• J Burn Care Res · Nov 2009

    An audit of first-aid treatment of pediatric burns patients and their clinical outcome.

    • Leila Cuttle, Olena Kravchuk, Belinda Wallis, and Roy M Kimble.
    • Royal Children's Hospital Burns Research Group, Department of Pediatrics and Child Health, Royal Children's Hospital, University of Queensland, Herston, Australia.
    • J Burn Care Res. 2009 Nov 1;30(6):1028-34.

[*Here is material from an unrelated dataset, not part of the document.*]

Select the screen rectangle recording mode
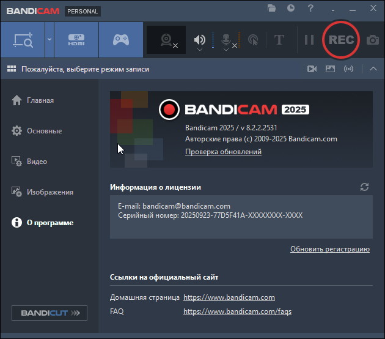 click(22, 40)
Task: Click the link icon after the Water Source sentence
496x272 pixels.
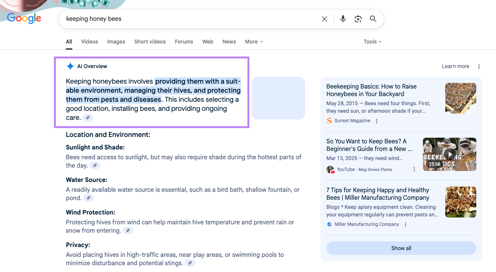Action: (88, 198)
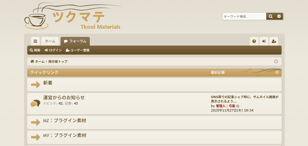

    AbstractThis study describes the first aid used and clinical outcomes of all patients who presented to the Royal Children's Hospital, Brisbane, Australia in 2005 with an acute burn injury. A retrospective audit was performed with the charts of 459 patients and information concerning burn injury, first-aid treatment, and clinical outcomes was collected. First aid was used on 86.1% of patients, with 8.7% receiving no first aid and unknown treatment in 5.2% of cases. A majority of patients had cold water as first aid (80.2%), however, only 12.1% applied the cold water for the recommended 20 minutes or longer. Recommended first aid (cold water for >or=20 minutes) was associated with significantly reduced reepithelialization time for children with contact injuries (P=.011). Superficial depth burns were significantly more likely to be associated with the use of recommended first aid (P=.03). Suboptimal treatment was more common for children younger than 3.5 years (P<.001) and for children with friction burns. This report is one of the few publications to relate first-aid treatment to clinical outcomes. Some positive clinical outcomes were associated with recommended first-aid use; however, wound outcomes were more strongly associated with burn depth and mechanism of injury. There is also a need for more public awareness of recommended first-aid treatment.